I first saw Barack Obama on Oprah three plus years ago. I had never heard of him before but I listened to what he had to say. He was not running for President then, so what he was saying wasn't for votes, he was just talking to Oprah. He said that he was a person who liked to bring people together, that our country isn't one made up of red states and blue states, but of Americans. He was very humble, low key and what he said made a lot of sense. Of course, I am also a person of mixed races who can see many sides of an issue, and I am all about bringing people together, so it wasn't much of a stretch for me. I had the show taped and asked my dh to come in and listen to it. After watching it, he said, "If that guy would ever run for President, I'd vote for him."
I can't say that I have ever been a person who votes down party lines. I (and most of my family) can't be described as true to the party platforms. I guess I follow my Christian beliefs - and by my definition that means loving one another as He loved us. To me that means that showing discrimination and hatred toward gays is not what God wants us to do..it also means that I am pro-life...so I am somewhere in the middle. I do believe that we are all here to help each other and I try to live that.
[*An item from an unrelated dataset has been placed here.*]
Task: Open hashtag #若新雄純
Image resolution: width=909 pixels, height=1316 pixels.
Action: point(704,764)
This time, I have followed the primaries, watched George Stephenaopolis every week - I have watched all the debates - listened to all the commentaries - read all the stories. I have never, ever been more engaged. My dh registered to vote for the first time in his life.
So...when election day came and Barack Obama won I was beyond elated. I took Wednesday after the election off - had some errands - but also knew that I would be up late on Tuesday - and I knew that I'd be either sad or very happy and I really didn't want to listen to what I was sure would be a lot of negative talk at work. I watched tv - and shed a ton of tears - happy tears that our country has come so far. It felt like all I have worked for for these years has come to pass!
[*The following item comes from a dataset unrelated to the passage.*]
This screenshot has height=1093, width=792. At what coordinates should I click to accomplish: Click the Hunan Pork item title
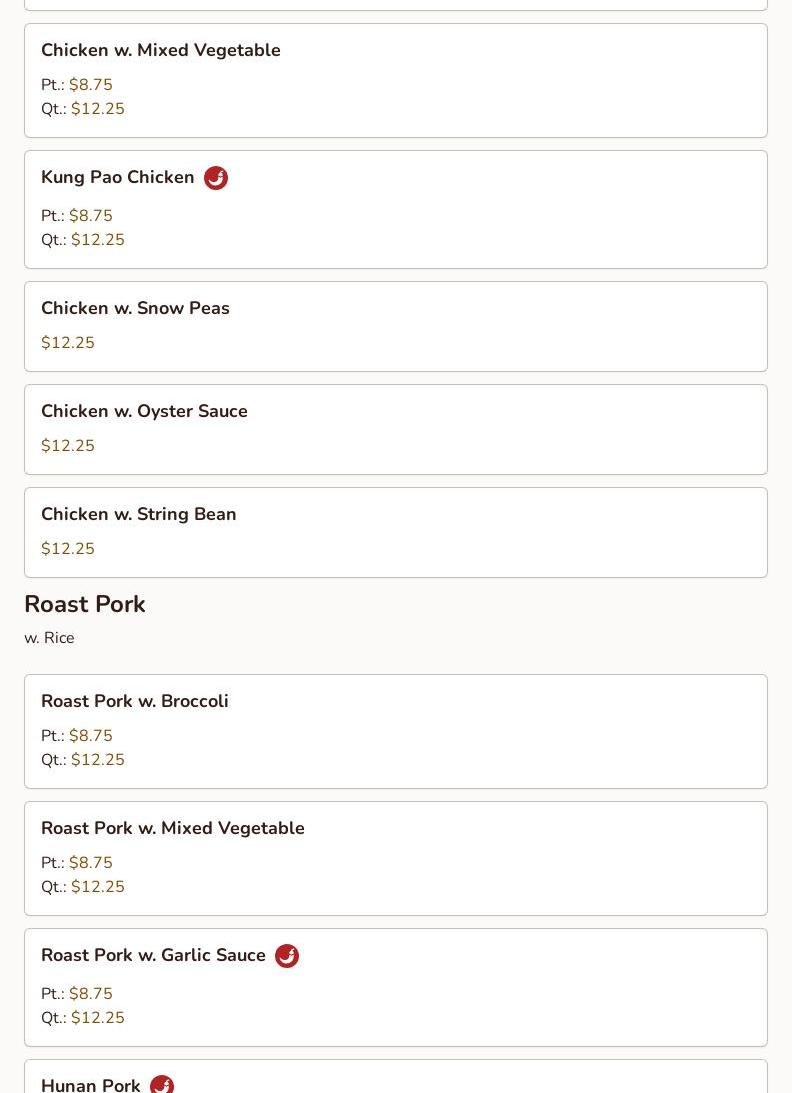(x=91, y=1085)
But - after I talked to my dh and my ds and dd about what they had heard at work and school - I was very upset. I know that people here are mostly Republican, and I do not begrudge them their political beliefs, but much of what we have heard was so hateful - some racial remarks, some assasination jokes, horrible stuff. There has been some editorials that have made me sick.
So..it seems that "all that work" I did, has not made much of a difference. Not where I live. Honestly, I have been so disappointed - heartbroken really - that I've seriously considered moving.
Who knows, maybe that is the direction God wants me to take - maybe He is preparing for that - and all this will help me not to feel badly about moving. Or - maybe I'm meant to stay and fight the good fight - you know the one about how God created us all and how we're all His children and we're supposed to love one another - why oh why is that so hard for people to get?
So...I've been a bit manic depressive these days - alternating between elation and deep depression.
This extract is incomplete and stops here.